È conosciuto con tre nomi differenti: Spilocea oleaginea, Cycloconium oleaginum, oppure con il più familiare “occhio di pavone”, per via delle tipiche macchie che produce sulle foglie dell’olivo. A questi tre se ne può aggiungere uno meno in voga, ovvero il “Vaiolo dell’olivo”, a sottolineatura non solo della sintomatologia, ma anche della gravità di tale malattia. Trattasi infatti di un deuteromicete particolarmente pernicioso per una delle colture italiane più simboliche e importanti, essendo appunto l’agente eziologico della principale avversità fungina dell’olivo.

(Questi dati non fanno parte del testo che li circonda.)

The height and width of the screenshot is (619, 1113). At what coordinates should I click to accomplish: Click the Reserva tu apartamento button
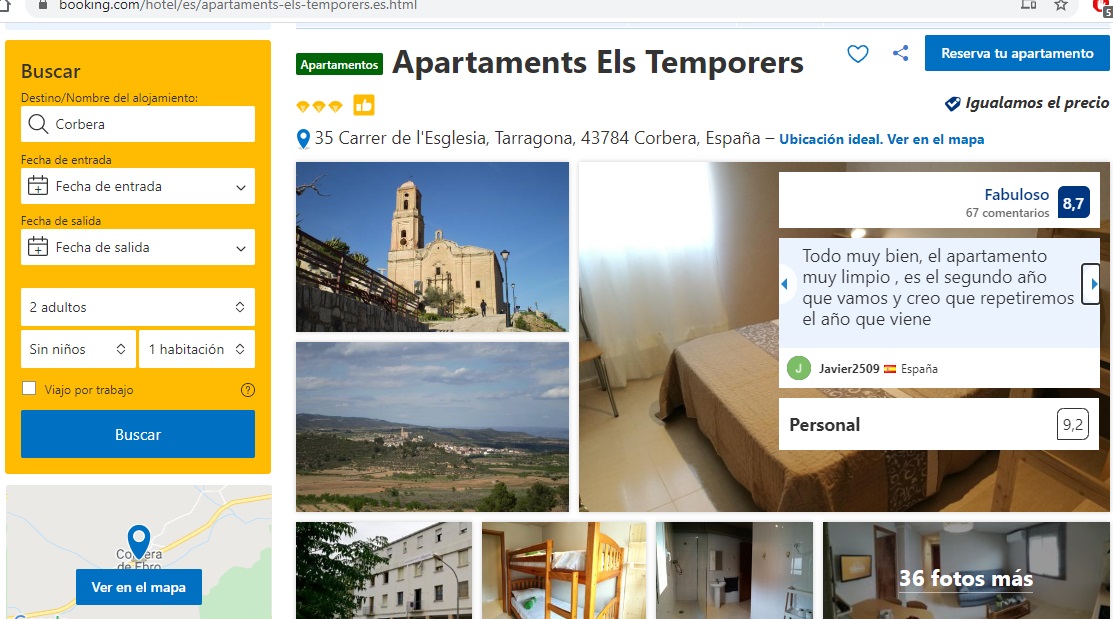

Il periodo più delicato per tale patologia va dall’autunno all’inizio primavera. In tali mesi si verificano infatti le condizioni ambientali più favorevoli al fungo, ovvero piogge, umidità stagnante grazie alle rugiade mattutine e temperature fresche. Anche il tipo di impianto può favorire o meno la malattia: per esempio un tipo di allevamento particolarmente intensivo.

Oltre al clima gioca un ruolo importante anche la sensibilità varietale. Fra le meno sensibili pare esservi il Leccino, contrariamente a una Carolea che si mostra invece fragile nei confronti del patogeno. E tanto più sensibile sarà la varietà, tanto più i consigli agronomici e fitoiatrici andranno seguiti con scrupolo dall’agricoltore.

Premesso che va fatto il possibile per evitare chiome troppo chiuse e rigogliose, come pure concimazioni azotate troppo generose, contro tale patogeno è possibile intervenire in diversi modi e tempi con differenti agrofarmaci, effettuando trattamenti preventivi con fungicidi da applicarsi specialmente a fronte di situazioni di prolungata bagnatura fogliare.

I momenti ideali sono solitamente in autunno (quando si possono effettuare anche due trattamenti) o a fine inverno. Il primo cade solitamente in post-raccolta, ha cioè una finestra molto ampia viste le epoche differenti quanto a maturazione delle diverse varietà di olivo. Il secondo tipo di trattamento va invece effettuato una volta terminate le pratiche di potatura e prima che le piante entrino in ripresa vegetativa. Con alcuni prodotti di sintesi è infine possibile trattare in un terzo periodo, cioè prima della formazione delle olivine, ovvero entro la fine fioritura o anche, per alcuni prodotti, la mignolatura.
 

Le soluzioni utilizzabili

In banca dati Fitogest sono riportate le seguenti soluzioni fitosanitarie, regolarmente autorizzate sia sulla coltura, sia sul patogeno.

Sostanze di sintesi
Per le diverse sostanze attive vi possono essere più formulati commerciali, anche in miscela. Per il corretto uso di ogni prodotto si consiglia quindi di consultare le etichette autorizzate, con particolare riguardo alle dosi, al numero dei trattamenti e agli specifici intervalli di sicurezza.
  • Difenoconazolo, anche in miscela con azoxystrobin (un solo trattamento da effettuarsi fra prime foglioline separate a pre-schiusura infiorescenze).
  • Dodina (efficace anche contro la Lebbra, o Colletothricum)
  • Fenbuconazolo (un solo trattamento fra ripresa vegetativa e fioritura)
  • Kresoxim metile (da inizio bottoni fiorali a mignolatura)
  • Mancozeb (efficace anche contro antracnosi e fumaggine)
  • Pyraclostrobin (solo su olive da tavola ed efficace anche contro la Lebbra)
  • Tebuconazolo in miscela con trifloxystronina (miscela efficace anche su Lebbra, da applicarsi solo fino alla prefioritura)
 

Un mare di rameici

Contro l’occhio di pavone si trovano sul mercato molti formulati rameici, contenenti uno o più dei cinque sali disponibili: I trattamenti con i prodotti rameici appaiono consigliabili soprattutto nelle cosiddette "annate di scarica”, dal momento che in particolari situazioni possono generare filloptosi delle foglie infette, in quanto il mesofillo viene reso più facilmente penetrabile dal rame proprio attraverso le aperture provocate dal patogeno.